We’ve recently seen some poor unfortunate souls take to social media using the hashtag #CriticalRaceTheory to support a proposed ban on the truth-seeking academic movement in their states, inundating our feeds with lots of unsettling “there’s not a racist bone in my body” energy. However, angry parents who’d rather their children consume wholly inaccurate history lessons than learn empathy aren’t the only ones speaking up about this ban that 12 states, currently, are considering. People on the right side of this debate are thriving on TikTok, and they’re using (true) history to do it.
Republican lawmakers against teaching children critical race theory, or the practice of interrogating the role of race and racism in our society, are spreading their baseless, offensive opinions like wildfire. Unfortunately, they're also legislating the parts of our educational systems that encourage critical thinking in an attempt to whitewash history. This is why in Texas and a handful of other states including Tennessee, Arizona and Idaho, the intersection of truth and empathy is at risk.
The ban — a politician’s equivalent of sticking one’s fingers in one’s ears and singing “La, la, la, I can’t hear you”— first began with a bill in Idaho, when Republican governor Brad Little signed a bill that restricts educators from teaching CRT. Rhode Island introduced a bill that would restrict almost any discussion of race at all in schools. People who are against the concept contend that CRT is in itself racist, since it makes people more aware of the very real parts of our history that were sugar coated and watered down to the point where textbooks claim that not all enslaved people were unhappy. Now, CRT may be banned in other states including Tennessee, Texas, Georgia, Arkansas, South Dakota, and Arizona.
Thankfully, on TikTok, folks have been using video clips of town hall meetings where every Karen cry-screams her very best, and pairing them with their own rebuttals. And these compilations are fire.
One such TikToker makes a very astute comparison: "They didn’t want their white kids going to school with Black kids,” says user @mrferroni while showing images of white people protesting integration during the civil rights era. “Now they don't want white kids learning about Black history,” the video states, dropping the mic. It makes you wonder if these racism-deniers are aware of the similarities.
“Just because I do not want critical race theory taught to my children in school, does not mean that I'm a racist,” says an unnamed woman in user @the_savage_lokius’s clip.

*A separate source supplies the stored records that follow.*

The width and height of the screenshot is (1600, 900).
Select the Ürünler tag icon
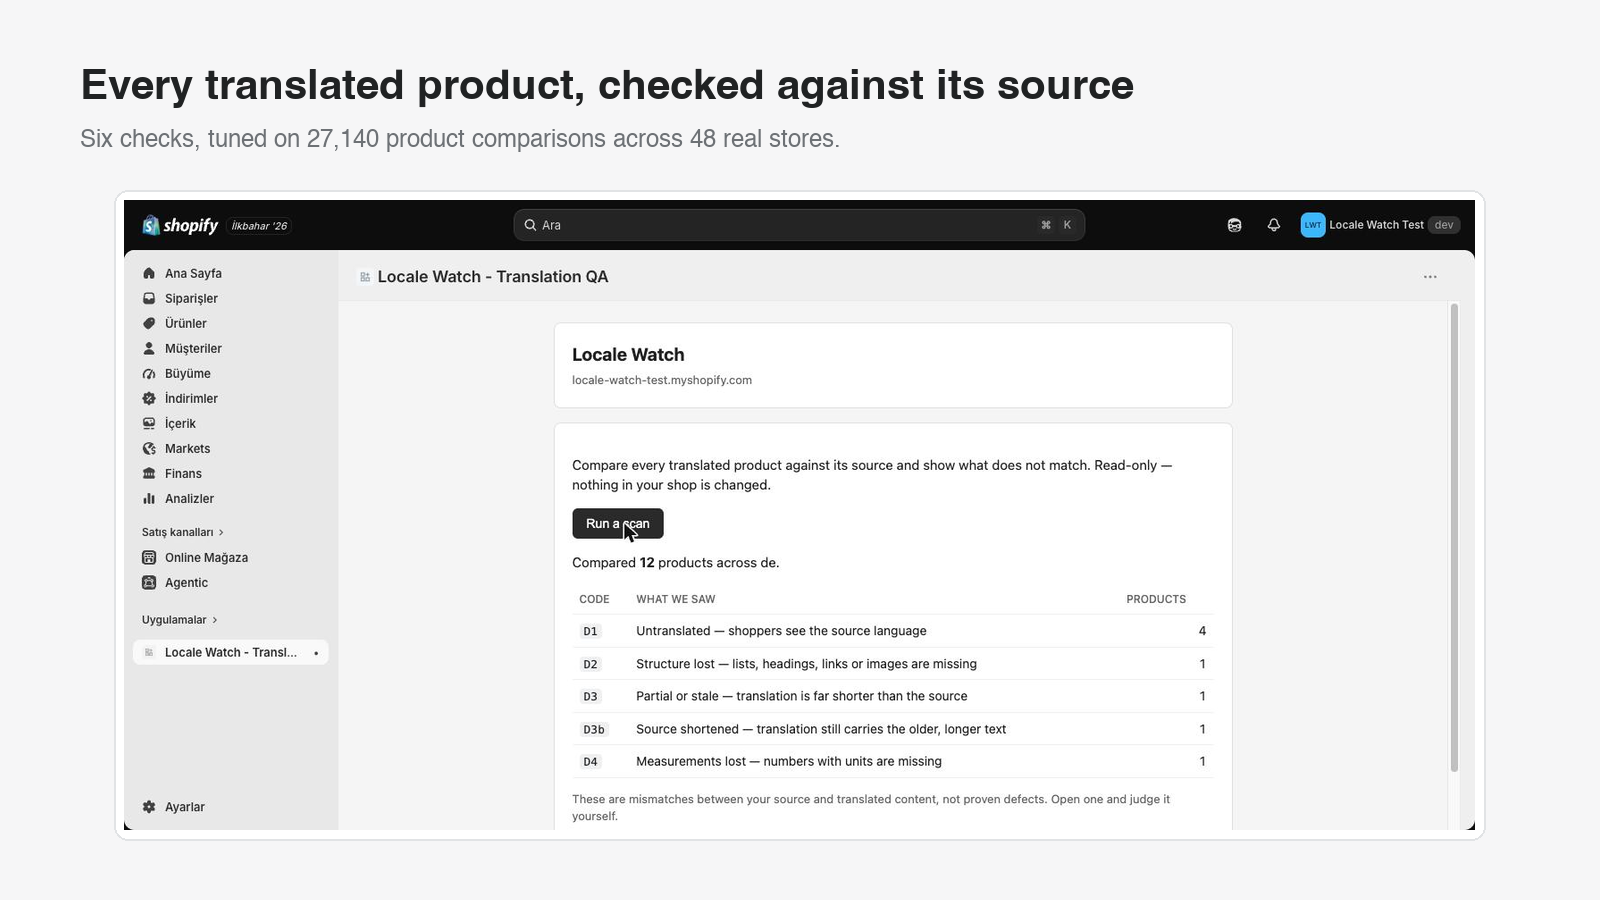point(149,323)
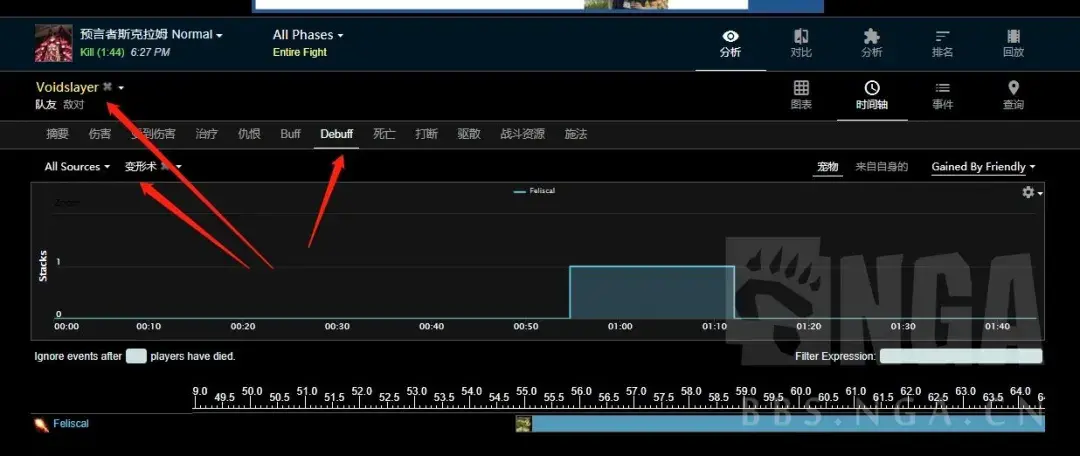Click the puzzle piece 分析 icon
1080x456 pixels.
pos(871,37)
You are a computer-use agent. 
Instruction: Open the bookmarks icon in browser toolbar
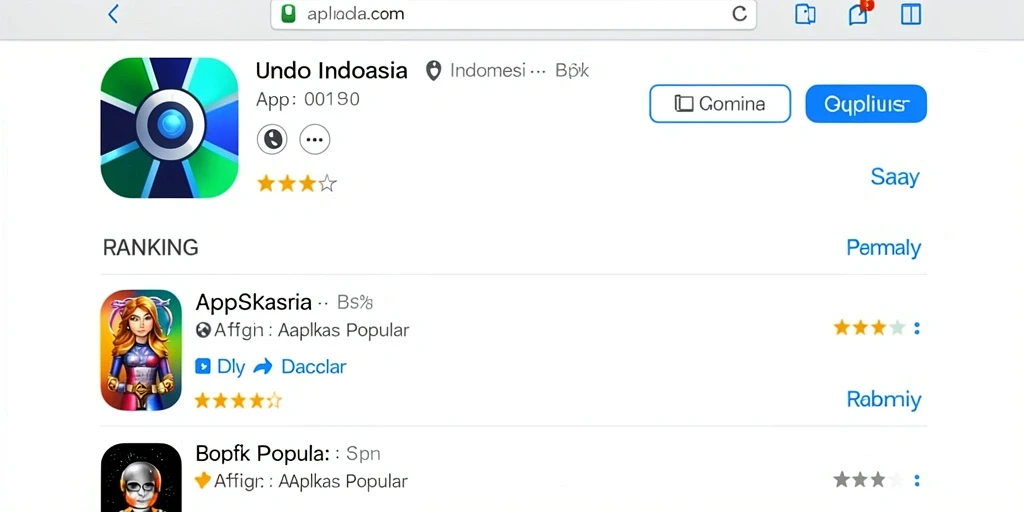805,14
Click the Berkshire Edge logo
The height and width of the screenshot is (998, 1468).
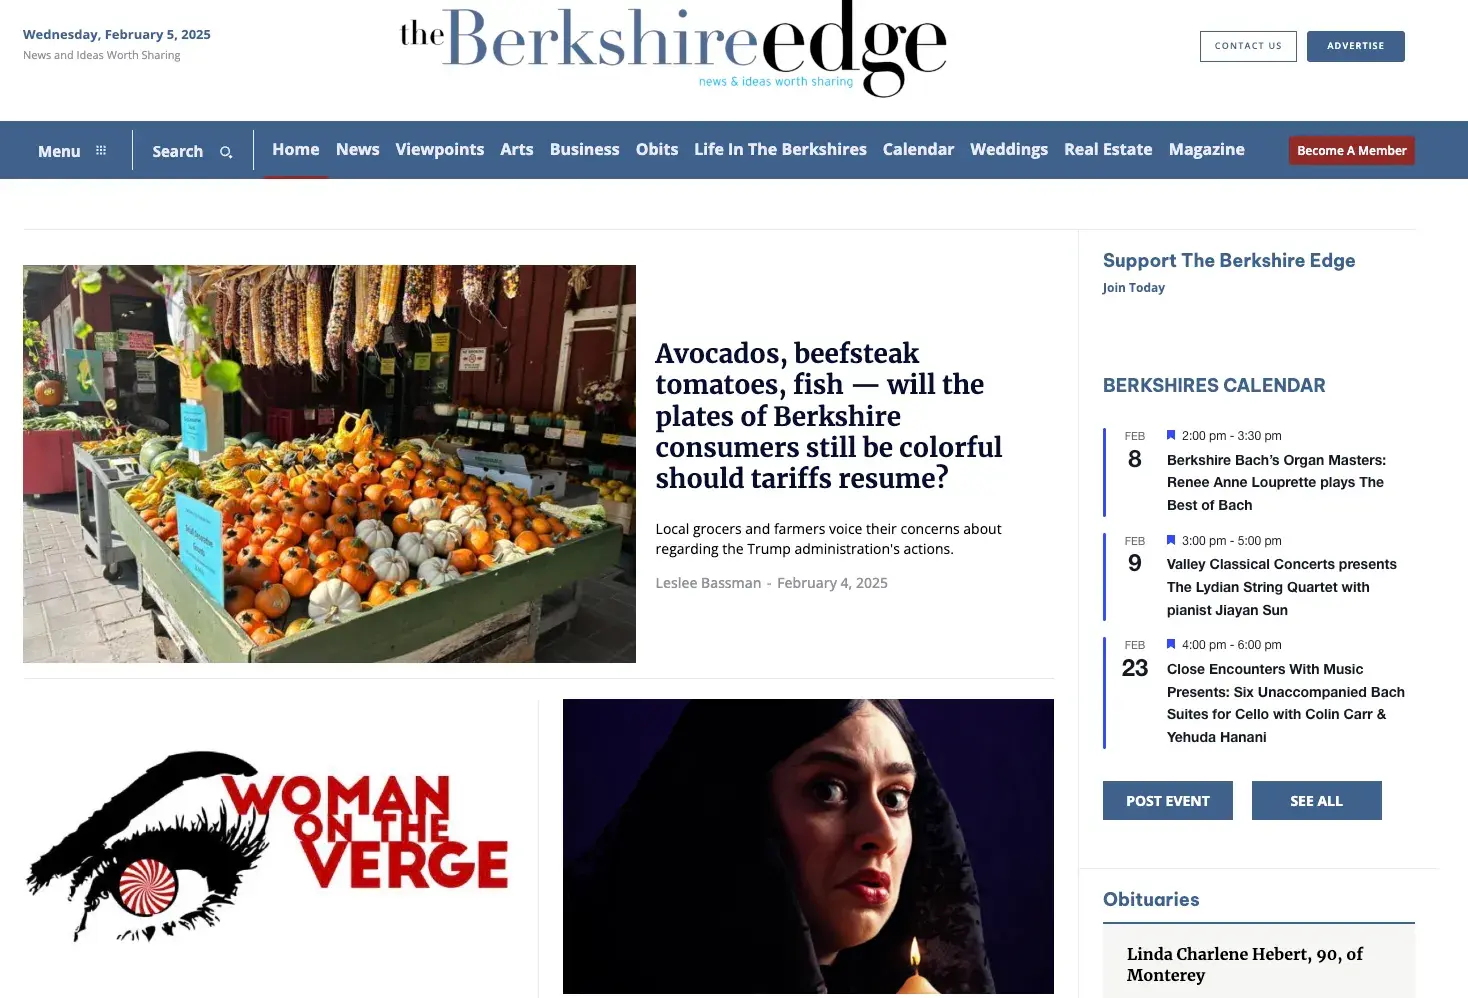tap(673, 49)
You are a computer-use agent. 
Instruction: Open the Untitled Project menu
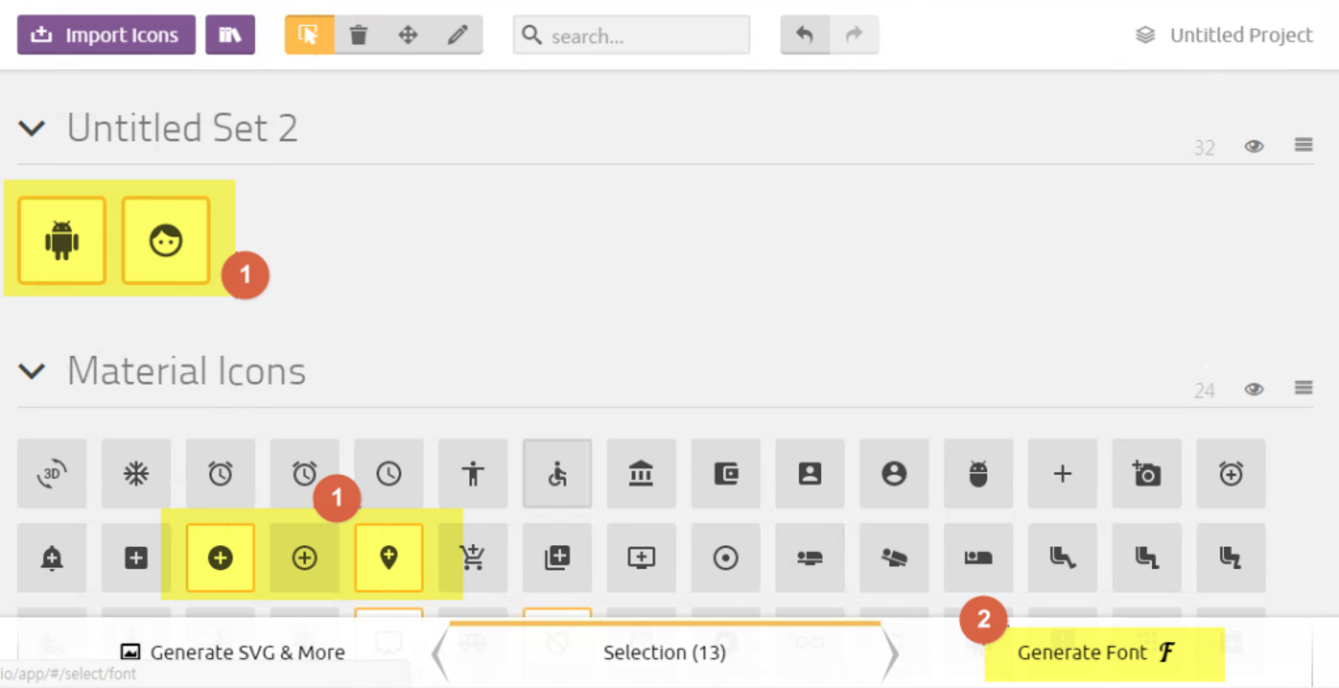(x=1225, y=35)
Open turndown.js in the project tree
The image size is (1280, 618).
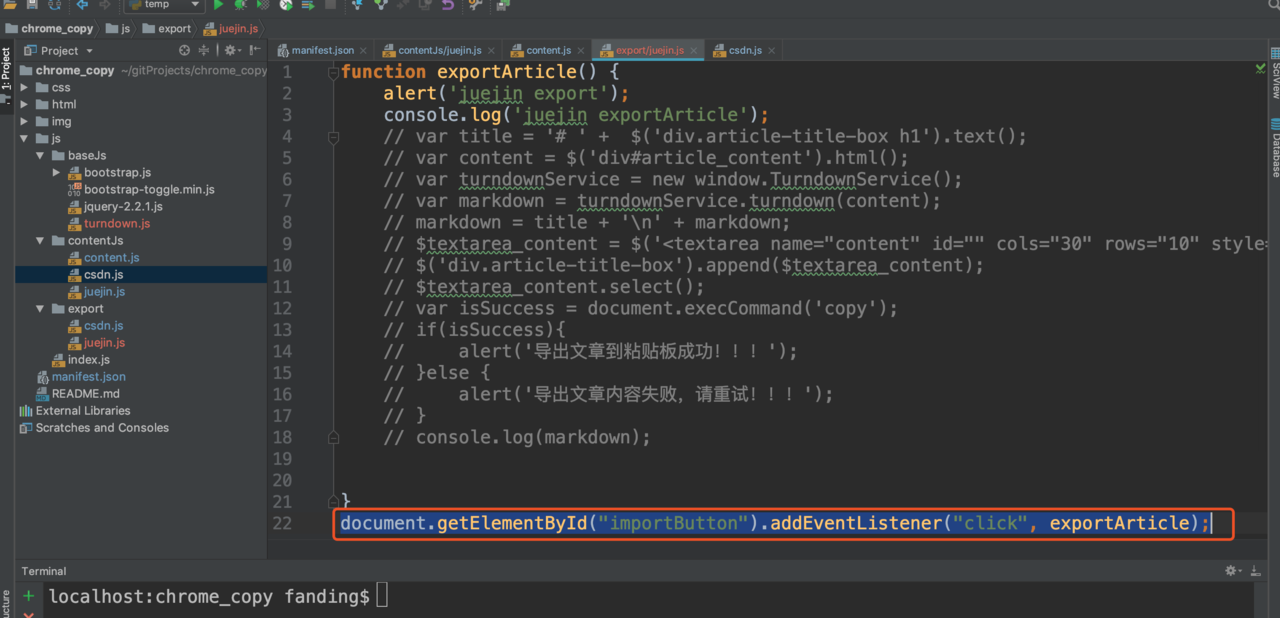click(117, 224)
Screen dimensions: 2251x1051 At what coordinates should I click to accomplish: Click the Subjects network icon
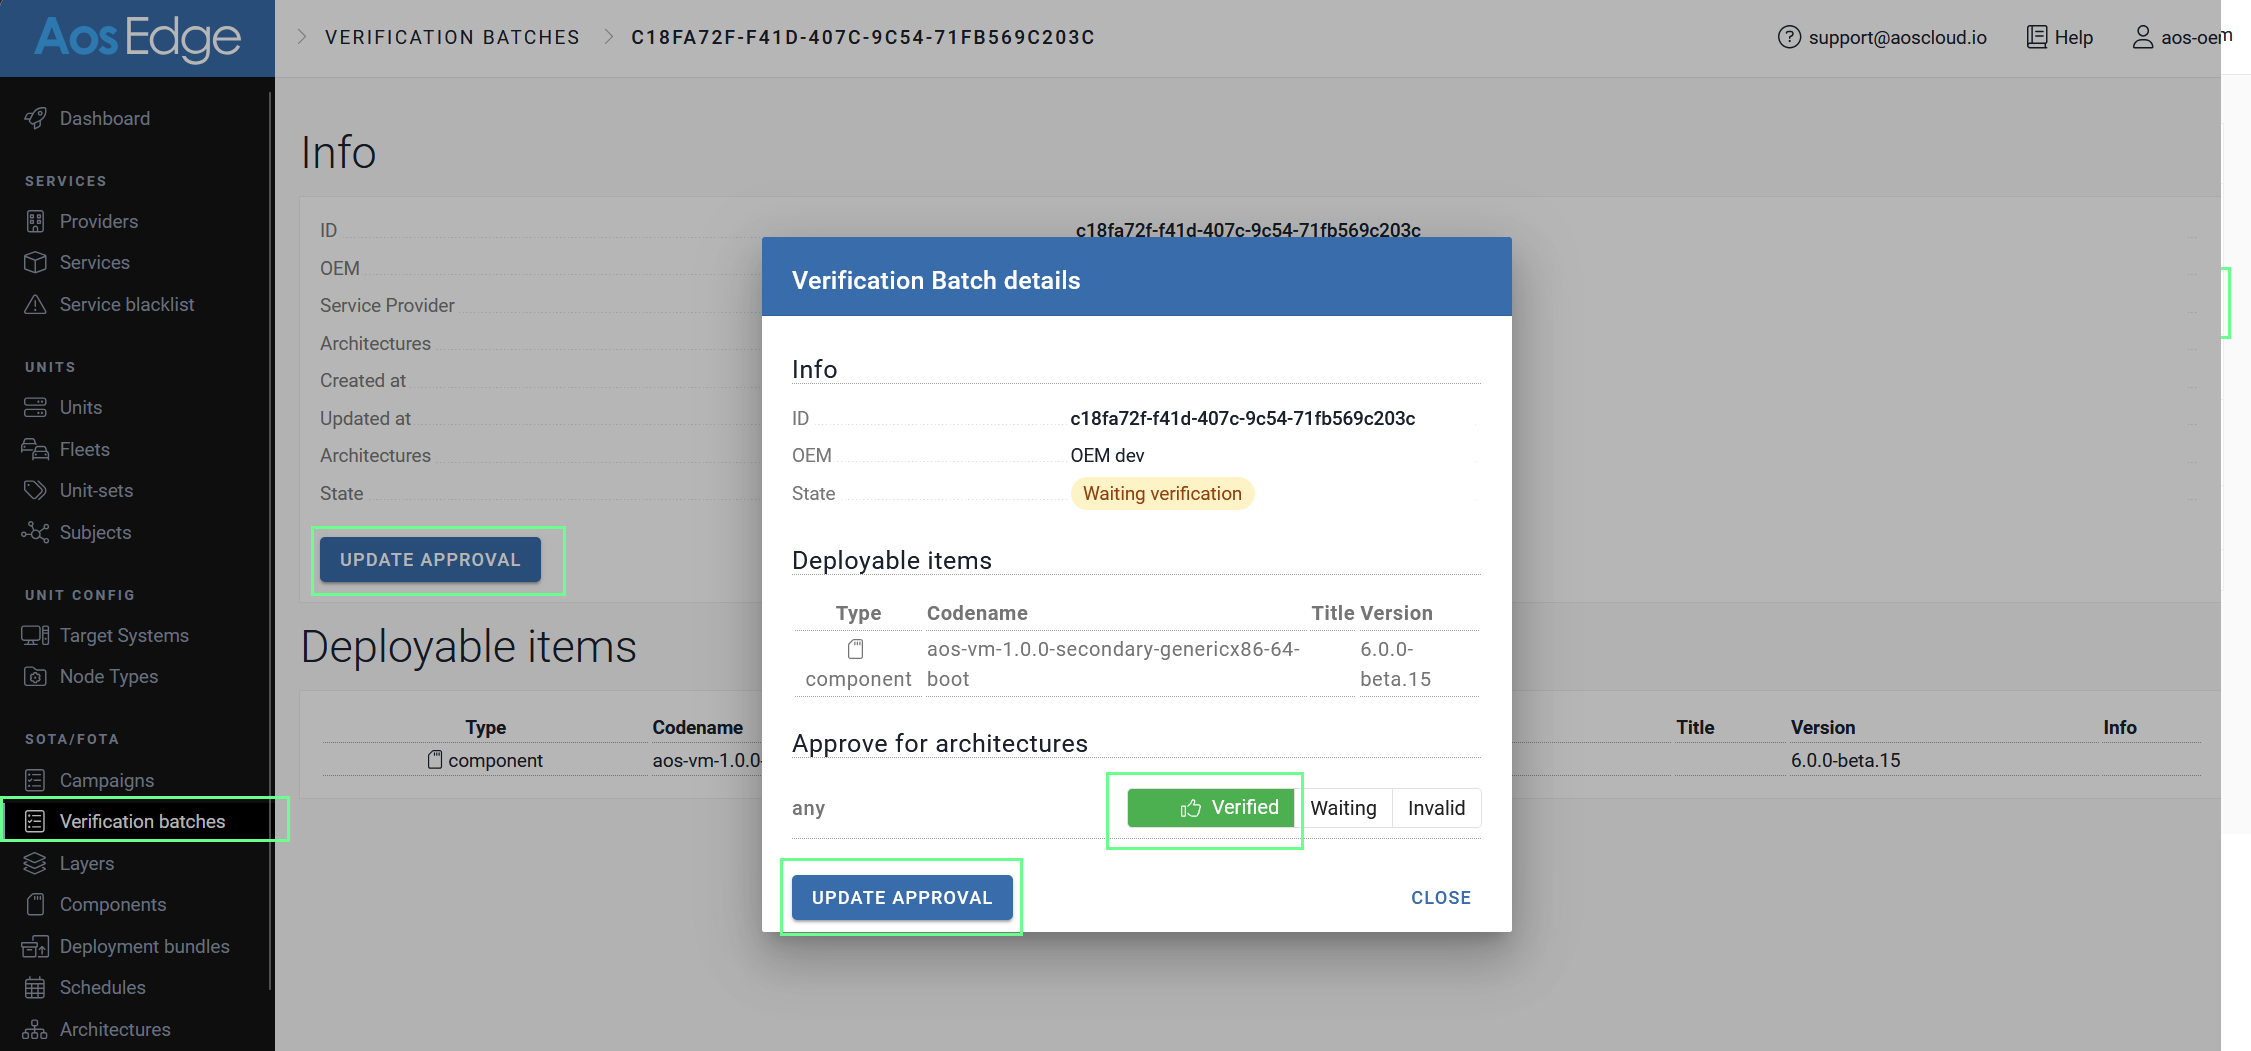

And following the clip, he lists just a few of America’s greatest hits, including that curriculums teaching manifest destiny hardly mention “the millions of indigenous people in wiped out in the process,” how history books romanticize the relationship between Thomas Jefferson and an enslaved minor (Sally Hemings), and other facts you would think a parent would want their children to know, since they’re true and could actually help shape a more responsible, aware, and compassionate future for them.
This hot education-flavored mess happening with the laws of the land is proof that the systems behind critical race theory exist. These lawmakers are essentially giving us a lesson in how white supremacy affects our country in real time. If politicians spent as much time trying to fix problems within their communities rather than avoiding the one ounce of empathy for someone else they could have, the world – or at least, this country — would be better for it.